Food Talk
Good old pakoras

Tasty and inexpensive, a plateful of pakoras remains a popular snack, says Pushpesh Pant

IN the South, they call them bhajiya and in Bengal the term bhaja refers to a close cousin — eaten as a starter not a snack. The daintier version is the pakori but now we are getting used to what some years ago seemed unnecessarily crude — pakora.

(In our youth, this word was reserved for the bread pakora — a potato mash-filled sandwich that provided succour to the not so well heeled hungry in hostel messes and factory canteens or to identify the non-veg intruder into an essentially vegetarian domain the chicken pakora).
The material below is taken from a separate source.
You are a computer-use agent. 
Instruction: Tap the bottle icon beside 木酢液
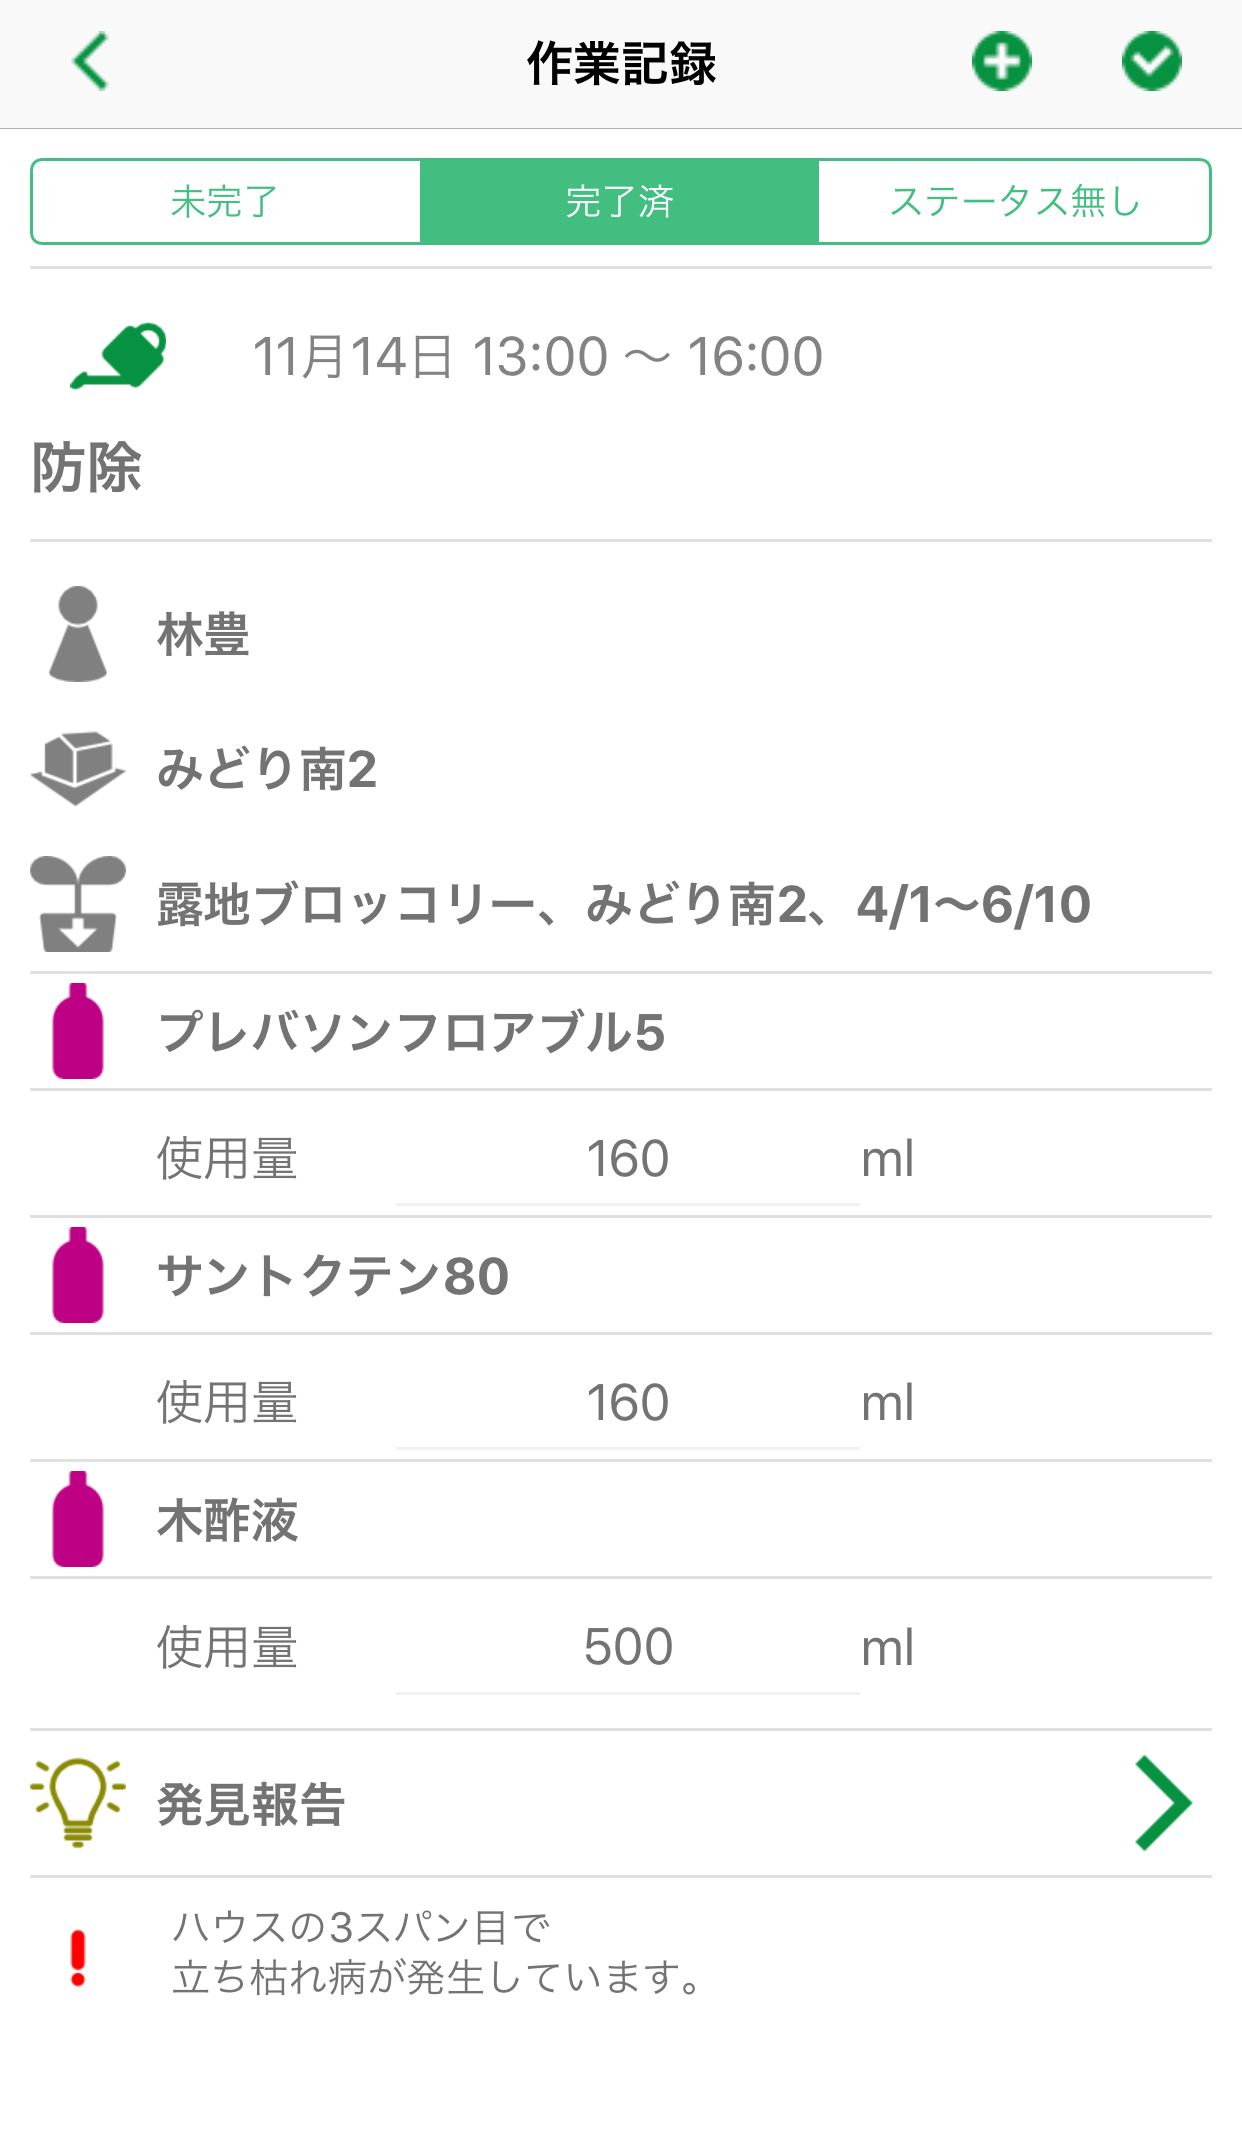[78, 1519]
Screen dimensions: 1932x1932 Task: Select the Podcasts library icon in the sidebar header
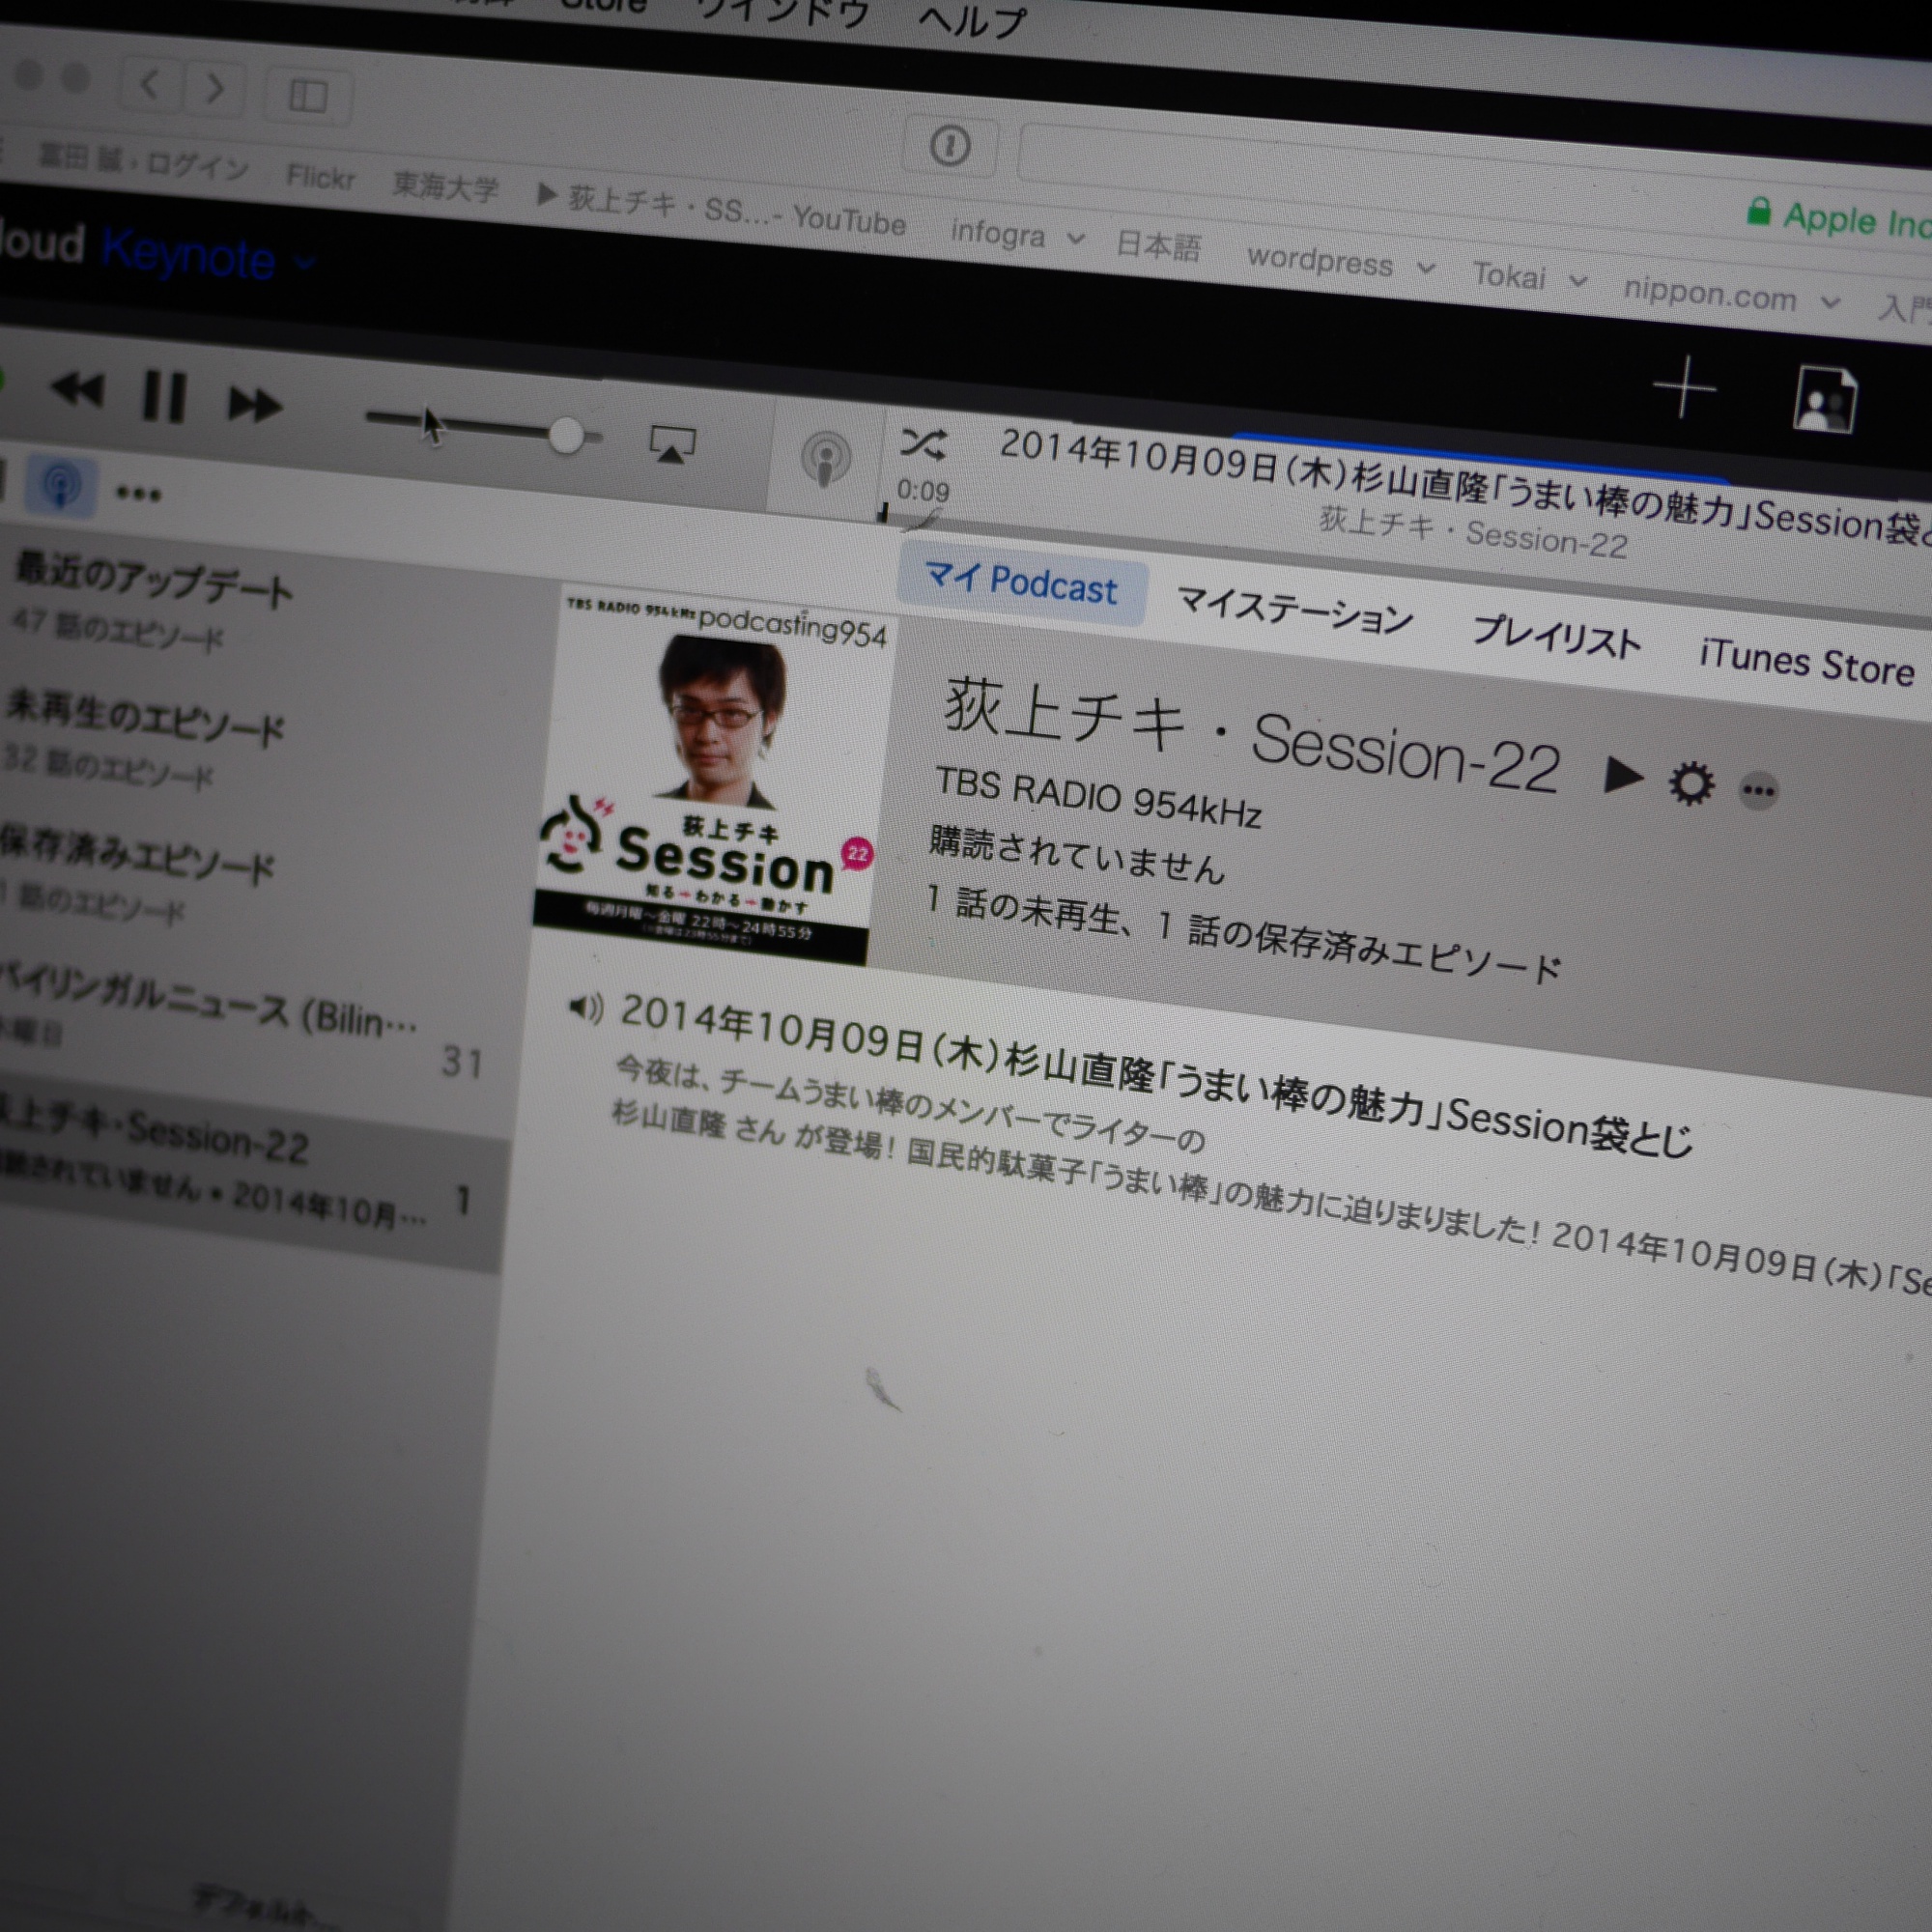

What one misses the most are the life-restoring chai-pakori sessions in tea-shacks by the roadside while trekking in the hills. Countless generations of sturdy hill soldiers have proceeded to the battlefront (or returned from there) fortified by piping hot pakori, topped with pungent raita, at Koshi and Garam Pani.

Bhajiya special


Bananas raw 6-8
Besan 1 cup
Oil to deep fry
Salt to taste


Peel and slice the bananas diagonally, not very thickly. Prepare a batter of medium thick consistency. Add salt. Stir well. Heat oil in a deep thick bottomed pan till it reaches smoking point then reduce heat. Dip banana chips in the batter to coat these well and fry in small batches till golden. Remove and drain excess oil by placing these on kitchen towels/ paper napkins. Serve hot.

Never did a monsoon pass before we had gorged on the crisply fried snacks but how times change. This year we have had to cope with an unexpected ban. The girth has shown no signs of stopping its expansion and family and friends have consumed sadistically before our eyes our due.

There is the baked samosa but no substitute yet in sight for the old-fashioned deep-fried pakora. For the past few days, with the monsoon receding, hopes too have begun to fade of splurging stealthily on the street side. Come to think of fit, not many kiosks specialising on this noble snack survive in the Capital. There was a time when Malik’s, hidden behind the Regal Cinema building, served delicious paneer pakora and in Vinay Nagar, later renamed to be politically correct Sarojini Nagar, there was the corner shop tempting passers by on the Ring Road with mega-pakora prepared in season with gobhi and palak. The signage there, alas, now announces a fruit juice outlet. Gone it seems are the days when a plate of mixed pakora was with a hot cuppa was the birthright of even the most unwelcome guest.

This was fastest of the fast food prepared at home — tasty, nutritious and inexpensive. Don’t get me wrong — the most memorable pakora/pakori requires considerable culinary skill.

Long hours of practice make a difficult task look easy. First, the batter has to be of the right consistency neither too thick nor thin. A transparent drape that befits the delicate Japanese tempura looks shamelessly flimsy and certainly inadequate for the deshi damsel.

There are artistes who spike the mixed (gram-flour plus rice flour) batter with ajwain and untold exotica; then the oil has to be at just the right temperature to render the pakora golden, not brown, and finally the fried stuff has to be drained off all excess fat before serving.

A generous sprinkling of homemade — not the readymade tartaric-laden chaat — masala never hurt anyone.

We have been fantasising a lot about the various pakora we have tasted — baigan, aloo, pyaz, methi, mirchi, torai and yes, even rhododendron flowers. Now the time for the confession — we did cheat once this season and indulged to our hearts content the banana fritters offered by a Malayali friend. The no-frills basic beauty took our breath away.